[Stored data entries]
┌──

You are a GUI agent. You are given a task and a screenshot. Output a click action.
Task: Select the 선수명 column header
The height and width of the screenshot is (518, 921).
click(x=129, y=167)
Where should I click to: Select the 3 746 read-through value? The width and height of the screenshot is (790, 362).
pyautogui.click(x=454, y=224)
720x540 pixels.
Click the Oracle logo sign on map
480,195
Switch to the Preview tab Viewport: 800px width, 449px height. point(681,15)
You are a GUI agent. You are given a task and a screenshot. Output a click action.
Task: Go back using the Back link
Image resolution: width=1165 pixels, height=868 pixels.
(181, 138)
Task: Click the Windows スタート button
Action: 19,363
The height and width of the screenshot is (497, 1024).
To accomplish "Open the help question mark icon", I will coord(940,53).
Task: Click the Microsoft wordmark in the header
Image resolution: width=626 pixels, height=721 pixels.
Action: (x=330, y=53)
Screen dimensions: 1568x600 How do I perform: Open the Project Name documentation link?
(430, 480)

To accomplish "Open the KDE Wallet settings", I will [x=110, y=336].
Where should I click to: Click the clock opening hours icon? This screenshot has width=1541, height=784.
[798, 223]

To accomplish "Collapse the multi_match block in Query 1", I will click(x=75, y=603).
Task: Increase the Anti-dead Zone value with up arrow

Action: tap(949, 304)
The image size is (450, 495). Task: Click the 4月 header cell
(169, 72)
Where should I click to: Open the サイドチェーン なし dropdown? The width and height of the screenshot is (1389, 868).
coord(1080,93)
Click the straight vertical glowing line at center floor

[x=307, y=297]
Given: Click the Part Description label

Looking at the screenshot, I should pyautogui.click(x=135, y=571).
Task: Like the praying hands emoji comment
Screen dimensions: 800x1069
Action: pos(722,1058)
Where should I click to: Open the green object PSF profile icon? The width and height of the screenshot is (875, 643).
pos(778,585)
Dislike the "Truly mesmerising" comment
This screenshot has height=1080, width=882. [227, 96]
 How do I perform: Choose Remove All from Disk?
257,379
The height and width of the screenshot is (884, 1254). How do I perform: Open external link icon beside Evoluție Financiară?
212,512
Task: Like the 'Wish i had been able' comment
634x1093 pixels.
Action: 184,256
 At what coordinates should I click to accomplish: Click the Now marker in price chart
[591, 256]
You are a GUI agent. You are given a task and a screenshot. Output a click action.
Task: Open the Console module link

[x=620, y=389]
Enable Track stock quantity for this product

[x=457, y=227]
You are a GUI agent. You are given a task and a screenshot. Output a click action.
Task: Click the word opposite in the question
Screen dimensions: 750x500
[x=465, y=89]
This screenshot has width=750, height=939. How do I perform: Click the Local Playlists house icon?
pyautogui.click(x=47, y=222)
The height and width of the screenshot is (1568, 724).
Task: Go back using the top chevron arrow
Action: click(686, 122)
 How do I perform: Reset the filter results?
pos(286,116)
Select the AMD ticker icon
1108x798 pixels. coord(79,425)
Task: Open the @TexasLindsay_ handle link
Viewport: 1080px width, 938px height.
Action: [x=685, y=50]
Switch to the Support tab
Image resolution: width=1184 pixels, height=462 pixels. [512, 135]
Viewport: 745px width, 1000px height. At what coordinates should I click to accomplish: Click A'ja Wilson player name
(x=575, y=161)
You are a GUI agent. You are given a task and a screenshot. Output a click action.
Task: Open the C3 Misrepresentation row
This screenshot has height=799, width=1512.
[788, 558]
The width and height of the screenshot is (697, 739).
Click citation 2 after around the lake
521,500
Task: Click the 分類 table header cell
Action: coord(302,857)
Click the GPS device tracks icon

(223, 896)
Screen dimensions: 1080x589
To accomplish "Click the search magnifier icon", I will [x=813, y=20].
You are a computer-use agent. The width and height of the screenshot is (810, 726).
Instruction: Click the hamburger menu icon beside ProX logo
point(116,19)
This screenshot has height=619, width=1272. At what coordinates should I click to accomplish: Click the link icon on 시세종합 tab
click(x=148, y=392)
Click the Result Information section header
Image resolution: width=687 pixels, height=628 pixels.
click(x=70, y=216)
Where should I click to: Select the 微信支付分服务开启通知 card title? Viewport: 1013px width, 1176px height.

└──

Print out every record, character for character.

You are a GUI agent. You are given a task and a screenshot. Output a click action.
Task: Select the 선수명 column header
The height and width of the screenshot is (518, 921).
click(x=129, y=167)
Where should I click to: Select the 3 746 read-through value? The width and height of the screenshot is (790, 362).
pyautogui.click(x=454, y=224)
720x540 pixels.
Click the Oracle logo sign on map
480,195
Switch to the Preview tab Viewport: 800px width, 449px height. point(681,15)
You are a GUI agent. You are given a task and a screenshot. Output a click action.
Task: Go back using the Back link
Image resolution: width=1165 pixels, height=868 pixels.
(181, 138)
Task: Click the Windows スタート button
Action: 19,363
The height and width of the screenshot is (497, 1024).
To accomplish "Open the help question mark icon", I will coord(940,53).
Task: Click the Microsoft wordmark in the header
Image resolution: width=626 pixels, height=721 pixels.
Action: (x=330, y=53)
Screen dimensions: 1568x600 How do I perform: Open the Project Name documentation link?
(430, 480)

To accomplish "Open the KDE Wallet settings", I will [x=110, y=336].
Where should I click to: Click the clock opening hours icon? This screenshot has width=1541, height=784.
[798, 223]

To accomplish "Collapse the multi_match block in Query 1", I will click(x=75, y=603).
Task: Increase the Anti-dead Zone value with up arrow

Action: tap(949, 304)
The image size is (450, 495). Task: Click the 4月 header cell
(169, 72)
Where should I click to: Open the サイドチェーン なし dropdown? The width and height of the screenshot is (1389, 868).
coord(1080,93)
Click the straight vertical glowing line at center floor

[x=307, y=297]
Given: Click the Part Description label

Looking at the screenshot, I should pyautogui.click(x=135, y=571).
Task: Like the praying hands emoji comment
Screen dimensions: 800x1069
Action: pos(722,1058)
Where should I click to: Open the green object PSF profile icon? The width and height of the screenshot is (875, 643).
pos(778,585)
Dislike the "Truly mesmerising" comment
This screenshot has height=1080, width=882. [227, 96]
 How do I perform: Choose Remove All from Disk?
257,379
The height and width of the screenshot is (884, 1254). How do I perform: Open external link icon beside Evoluție Financiară?
212,512
Task: Like the 'Wish i had been able' comment
634x1093 pixels.
Action: 184,256
 At what coordinates should I click to accomplish: Click the Now marker in price chart
[591, 256]
You are a GUI agent. You are given a task and a screenshot. Output a click action.
Task: Open the Console module link

[x=620, y=389]
Enable Track stock quantity for this product

[x=457, y=227]
You are a GUI agent. You are given a task and a screenshot. Output a click action.
Task: Click the word opposite in the question
Screen dimensions: 750x500
[x=465, y=89]
This screenshot has width=750, height=939. How do I perform: Click the Local Playlists house icon?
pyautogui.click(x=47, y=222)
The height and width of the screenshot is (1568, 724).
Task: Go back using the top chevron arrow
Action: click(686, 122)
 How do I perform: Reset the filter results?
pos(286,116)
Select the AMD ticker icon
1108x798 pixels. coord(79,425)
Task: Open the @TexasLindsay_ handle link
Viewport: 1080px width, 938px height.
Action: [x=685, y=50]
Switch to the Support tab
Image resolution: width=1184 pixels, height=462 pixels. [512, 135]
Viewport: 745px width, 1000px height. At what coordinates should I click to accomplish: Click A'ja Wilson player name
(x=575, y=161)
You are a GUI agent. You are given a task and a screenshot. Output a click action.
Task: Open the C3 Misrepresentation row
This screenshot has height=799, width=1512.
[788, 558]
The width and height of the screenshot is (697, 739).
Click citation 2 after around the lake
521,500
Task: Click the 分類 table header cell
Action: coord(302,857)
Click the GPS device tracks icon

(223, 896)
Screen dimensions: 1080x589
To accomplish "Click the search magnifier icon", I will [x=813, y=20].
You are a computer-use agent. The width and height of the screenshot is (810, 726).
Instruction: Click the hamburger menu icon beside ProX logo
point(116,19)
This screenshot has height=619, width=1272. At what coordinates should I click to accomplish: Click the link icon on 시세종합 tab
click(x=148, y=392)
Click the Result Information section header
Image resolution: width=687 pixels, height=628 pixels.
click(x=70, y=216)
Where should I click to: Select the 微信支付分服务开启通知 card title? Viewport: 1013px width, 1176px height.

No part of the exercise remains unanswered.